#### [Data records]
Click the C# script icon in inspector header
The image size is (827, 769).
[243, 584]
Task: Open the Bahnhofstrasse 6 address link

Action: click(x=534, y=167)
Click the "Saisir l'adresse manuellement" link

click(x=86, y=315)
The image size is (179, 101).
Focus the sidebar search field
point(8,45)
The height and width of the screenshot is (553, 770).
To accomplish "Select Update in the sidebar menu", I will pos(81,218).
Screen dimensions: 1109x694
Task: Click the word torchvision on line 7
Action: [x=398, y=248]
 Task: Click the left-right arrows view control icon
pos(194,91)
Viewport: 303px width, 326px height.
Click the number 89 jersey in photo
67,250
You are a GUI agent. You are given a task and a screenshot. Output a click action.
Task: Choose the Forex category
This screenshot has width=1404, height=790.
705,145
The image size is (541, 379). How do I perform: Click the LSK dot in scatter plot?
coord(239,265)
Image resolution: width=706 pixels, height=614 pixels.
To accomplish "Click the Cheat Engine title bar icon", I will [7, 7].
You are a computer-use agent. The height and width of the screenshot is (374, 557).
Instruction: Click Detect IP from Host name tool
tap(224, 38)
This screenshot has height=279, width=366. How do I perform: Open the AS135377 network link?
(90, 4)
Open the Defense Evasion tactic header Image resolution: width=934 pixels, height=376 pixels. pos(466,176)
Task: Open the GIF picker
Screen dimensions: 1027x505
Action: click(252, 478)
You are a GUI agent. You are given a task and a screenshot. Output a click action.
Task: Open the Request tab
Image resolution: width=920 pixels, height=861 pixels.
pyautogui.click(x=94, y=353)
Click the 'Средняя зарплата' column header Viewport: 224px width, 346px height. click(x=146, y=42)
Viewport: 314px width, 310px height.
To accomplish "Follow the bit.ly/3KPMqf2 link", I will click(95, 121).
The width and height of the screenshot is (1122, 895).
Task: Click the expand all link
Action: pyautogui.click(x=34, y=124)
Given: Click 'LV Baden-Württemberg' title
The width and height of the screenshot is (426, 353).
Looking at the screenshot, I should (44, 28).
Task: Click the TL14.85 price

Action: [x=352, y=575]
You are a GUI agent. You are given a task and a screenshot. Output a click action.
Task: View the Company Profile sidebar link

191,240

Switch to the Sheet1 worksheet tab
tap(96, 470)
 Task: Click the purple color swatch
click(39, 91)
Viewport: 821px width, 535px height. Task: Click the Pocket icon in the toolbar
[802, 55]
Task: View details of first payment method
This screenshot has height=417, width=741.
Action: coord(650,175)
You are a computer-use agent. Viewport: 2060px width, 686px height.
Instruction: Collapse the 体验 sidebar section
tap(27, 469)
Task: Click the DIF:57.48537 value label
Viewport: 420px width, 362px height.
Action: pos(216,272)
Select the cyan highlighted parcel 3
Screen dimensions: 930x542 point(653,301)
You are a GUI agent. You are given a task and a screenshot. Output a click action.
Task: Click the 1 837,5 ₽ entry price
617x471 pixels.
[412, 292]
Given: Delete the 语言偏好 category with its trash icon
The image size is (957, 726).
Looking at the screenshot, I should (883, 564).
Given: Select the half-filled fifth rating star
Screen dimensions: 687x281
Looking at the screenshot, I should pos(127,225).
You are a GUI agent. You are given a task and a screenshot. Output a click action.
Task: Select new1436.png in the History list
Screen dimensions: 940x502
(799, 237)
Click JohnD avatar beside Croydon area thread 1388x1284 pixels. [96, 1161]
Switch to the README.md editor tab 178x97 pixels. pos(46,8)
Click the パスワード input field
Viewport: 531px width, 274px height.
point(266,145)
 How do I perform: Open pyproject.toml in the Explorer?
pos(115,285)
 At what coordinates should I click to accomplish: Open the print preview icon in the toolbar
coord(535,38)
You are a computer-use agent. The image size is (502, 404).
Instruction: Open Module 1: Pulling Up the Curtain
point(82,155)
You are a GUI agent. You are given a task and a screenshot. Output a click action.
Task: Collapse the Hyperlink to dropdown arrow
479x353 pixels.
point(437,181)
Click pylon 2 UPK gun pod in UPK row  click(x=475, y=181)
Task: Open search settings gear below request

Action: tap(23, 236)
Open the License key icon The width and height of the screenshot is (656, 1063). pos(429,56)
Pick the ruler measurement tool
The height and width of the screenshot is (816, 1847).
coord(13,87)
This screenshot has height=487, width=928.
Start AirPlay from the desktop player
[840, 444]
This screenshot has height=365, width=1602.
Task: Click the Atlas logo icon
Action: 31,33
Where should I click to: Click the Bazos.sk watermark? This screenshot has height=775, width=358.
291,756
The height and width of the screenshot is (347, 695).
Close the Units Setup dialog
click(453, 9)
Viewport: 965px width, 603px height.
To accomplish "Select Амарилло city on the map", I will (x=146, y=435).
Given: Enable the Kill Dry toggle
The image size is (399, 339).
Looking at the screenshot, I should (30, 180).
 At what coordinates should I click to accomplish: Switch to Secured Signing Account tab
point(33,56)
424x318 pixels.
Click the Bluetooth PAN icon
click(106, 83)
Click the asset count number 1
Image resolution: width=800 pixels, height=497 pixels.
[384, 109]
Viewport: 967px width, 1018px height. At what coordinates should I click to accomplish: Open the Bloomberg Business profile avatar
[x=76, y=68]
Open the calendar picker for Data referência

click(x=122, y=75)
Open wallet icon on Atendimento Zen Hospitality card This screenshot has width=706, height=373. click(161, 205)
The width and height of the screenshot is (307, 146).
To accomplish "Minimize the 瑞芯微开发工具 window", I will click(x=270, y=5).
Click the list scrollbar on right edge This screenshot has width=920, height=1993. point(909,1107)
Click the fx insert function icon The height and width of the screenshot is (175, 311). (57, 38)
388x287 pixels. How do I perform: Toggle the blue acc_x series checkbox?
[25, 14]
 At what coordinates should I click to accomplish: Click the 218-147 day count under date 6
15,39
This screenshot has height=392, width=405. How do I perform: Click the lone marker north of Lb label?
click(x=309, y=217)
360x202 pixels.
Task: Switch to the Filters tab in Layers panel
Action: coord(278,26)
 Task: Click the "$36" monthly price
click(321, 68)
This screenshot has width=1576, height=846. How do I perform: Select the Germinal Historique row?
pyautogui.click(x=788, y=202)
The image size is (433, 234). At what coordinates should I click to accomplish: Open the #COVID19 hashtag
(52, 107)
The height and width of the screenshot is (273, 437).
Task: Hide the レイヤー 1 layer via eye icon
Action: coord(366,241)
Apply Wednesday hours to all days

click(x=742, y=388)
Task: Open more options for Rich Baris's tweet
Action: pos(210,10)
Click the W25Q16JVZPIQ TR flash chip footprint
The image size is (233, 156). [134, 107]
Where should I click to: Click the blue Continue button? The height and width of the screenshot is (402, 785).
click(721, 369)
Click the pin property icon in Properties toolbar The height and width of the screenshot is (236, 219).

#### [What to work on]
Print each entry above exactly as given.

#### [Solution for this exercise]
Click the C# script icon in inspector header
The image size is (827, 769).
[243, 584]
Task: Open the Bahnhofstrasse 6 address link

Action: click(x=534, y=167)
Click the "Saisir l'adresse manuellement" link

click(x=86, y=315)
The image size is (179, 101).
Focus the sidebar search field
point(8,45)
The height and width of the screenshot is (553, 770).
To accomplish "Select Update in the sidebar menu", I will pos(81,218).
Screen dimensions: 1109x694
Task: Click the word torchvision on line 7
Action: [x=398, y=248]
 Task: Click the left-right arrows view control icon
pos(194,91)
Viewport: 303px width, 326px height.
Click the number 89 jersey in photo
67,250
You are a GUI agent. You are given a task and a screenshot. Output a click action.
Task: Choose the Forex category
This screenshot has width=1404, height=790.
705,145
The image size is (541, 379). How do I perform: Click the LSK dot in scatter plot?
coord(239,265)
Image resolution: width=706 pixels, height=614 pixels.
To accomplish "Click the Cheat Engine title bar icon", I will [7, 7].
You are a computer-use agent. The height and width of the screenshot is (374, 557).
Instruction: Click Detect IP from Host name tool
tap(224, 38)
This screenshot has height=279, width=366. How do I perform: Open the AS135377 network link?
(90, 4)
Open the Defense Evasion tactic header Image resolution: width=934 pixels, height=376 pixels. pos(466,176)
Task: Open the GIF picker
Screen dimensions: 1027x505
Action: click(252, 478)
You are a GUI agent. You are given a task and a screenshot. Output a click action.
Task: Open the Request tab
Image resolution: width=920 pixels, height=861 pixels.
pyautogui.click(x=94, y=353)
Click the 'Средняя зарплата' column header Viewport: 224px width, 346px height. click(x=146, y=42)
Viewport: 314px width, 310px height.
To accomplish "Follow the bit.ly/3KPMqf2 link", I will click(95, 121).
The width and height of the screenshot is (1122, 895).
Task: Click the expand all link
Action: pyautogui.click(x=34, y=124)
Given: Click 'LV Baden-Württemberg' title
The width and height of the screenshot is (426, 353).
Looking at the screenshot, I should (44, 28).
Task: Click the TL14.85 price

Action: [x=352, y=575]
You are a GUI agent. You are given a task and a screenshot. Output a click action.
Task: View the Company Profile sidebar link

191,240

Switch to the Sheet1 worksheet tab
tap(96, 470)
 Task: Click the purple color swatch
click(39, 91)
Viewport: 821px width, 535px height. Task: Click the Pocket icon in the toolbar
[802, 55]
Task: View details of first payment method
This screenshot has height=417, width=741.
Action: coord(650,175)
You are a computer-use agent. Viewport: 2060px width, 686px height.
Instruction: Collapse the 体验 sidebar section
tap(27, 469)
Task: Click the DIF:57.48537 value label
Viewport: 420px width, 362px height.
Action: pos(216,272)
Select the cyan highlighted parcel 3
Screen dimensions: 930x542 point(653,301)
You are a GUI agent. You are given a task and a screenshot. Output a click action.
Task: Click the 1 837,5 ₽ entry price
617x471 pixels.
[412, 292]
Given: Delete the 语言偏好 category with its trash icon
The image size is (957, 726).
Looking at the screenshot, I should (883, 564).
Given: Select the half-filled fifth rating star
Screen dimensions: 687x281
Looking at the screenshot, I should pos(127,225).
You are a GUI agent. You are given a task and a screenshot. Output a click action.
Task: Select new1436.png in the History list
Screen dimensions: 940x502
(799, 237)
Click JohnD avatar beside Croydon area thread 1388x1284 pixels. [96, 1161]
Switch to the README.md editor tab 178x97 pixels. pos(46,8)
Click the パスワード input field
Viewport: 531px width, 274px height.
point(266,145)
 How do I perform: Open pyproject.toml in the Explorer?
pos(115,285)
 At what coordinates should I click to accomplish: Open the print preview icon in the toolbar
coord(535,38)
You are a computer-use agent. The image size is (502, 404).
Instruction: Open Module 1: Pulling Up the Curtain
point(82,155)
You are a GUI agent. You are given a task and a screenshot. Output a click action.
Task: Collapse the Hyperlink to dropdown arrow
479x353 pixels.
point(437,181)
Click pylon 2 UPK gun pod in UPK row  click(x=475, y=181)
Task: Open search settings gear below request

Action: tap(23, 236)
Open the License key icon The width and height of the screenshot is (656, 1063). pos(429,56)
Pick the ruler measurement tool
The height and width of the screenshot is (816, 1847).
coord(13,87)
This screenshot has height=487, width=928.
Start AirPlay from the desktop player
[840, 444]
This screenshot has height=365, width=1602.
Task: Click the Atlas logo icon
Action: 31,33
Where should I click to: Click the Bazos.sk watermark? This screenshot has height=775, width=358.
291,756
The height and width of the screenshot is (347, 695).
Close the Units Setup dialog
click(453, 9)
Viewport: 965px width, 603px height.
To accomplish "Select Амарилло city on the map", I will (x=146, y=435).
Given: Enable the Kill Dry toggle
The image size is (399, 339).
Looking at the screenshot, I should (30, 180).
 At what coordinates should I click to accomplish: Switch to Secured Signing Account tab
point(33,56)
424x318 pixels.
Click the Bluetooth PAN icon
click(106, 83)
Click the asset count number 1
Image resolution: width=800 pixels, height=497 pixels.
[384, 109]
Viewport: 967px width, 1018px height. At what coordinates should I click to accomplish: Open the Bloomberg Business profile avatar
[x=76, y=68]
Open the calendar picker for Data referência

click(x=122, y=75)
Open wallet icon on Atendimento Zen Hospitality card This screenshot has width=706, height=373. click(161, 205)
The width and height of the screenshot is (307, 146).
To accomplish "Minimize the 瑞芯微开发工具 window", I will click(x=270, y=5).
Click the list scrollbar on right edge This screenshot has width=920, height=1993. point(909,1107)
Click the fx insert function icon The height and width of the screenshot is (175, 311). (57, 38)
388x287 pixels. How do I perform: Toggle the blue acc_x series checkbox?
[25, 14]
 At what coordinates should I click to accomplish: Click the 218-147 day count under date 6
15,39
This screenshot has height=392, width=405. How do I perform: Click the lone marker north of Lb label?
click(x=309, y=217)
360x202 pixels.
Task: Switch to the Filters tab in Layers panel
Action: coord(278,26)
 Task: Click the "$36" monthly price
click(321, 68)
This screenshot has width=1576, height=846. How do I perform: Select the Germinal Historique row?
pyautogui.click(x=788, y=202)
The image size is (433, 234). At what coordinates should I click to accomplish: Open the #COVID19 hashtag
(52, 107)
The height and width of the screenshot is (273, 437).
Task: Hide the レイヤー 1 layer via eye icon
Action: coord(366,241)
Apply Wednesday hours to all days

click(x=742, y=388)
Task: Open more options for Rich Baris's tweet
Action: pos(210,10)
Click the W25Q16JVZPIQ TR flash chip footprint
The image size is (233, 156). [134, 107]
Where should I click to: Click the blue Continue button? The height and width of the screenshot is (402, 785).
click(721, 369)
Click the pin property icon in Properties toolbar The height and width of the screenshot is (236, 219).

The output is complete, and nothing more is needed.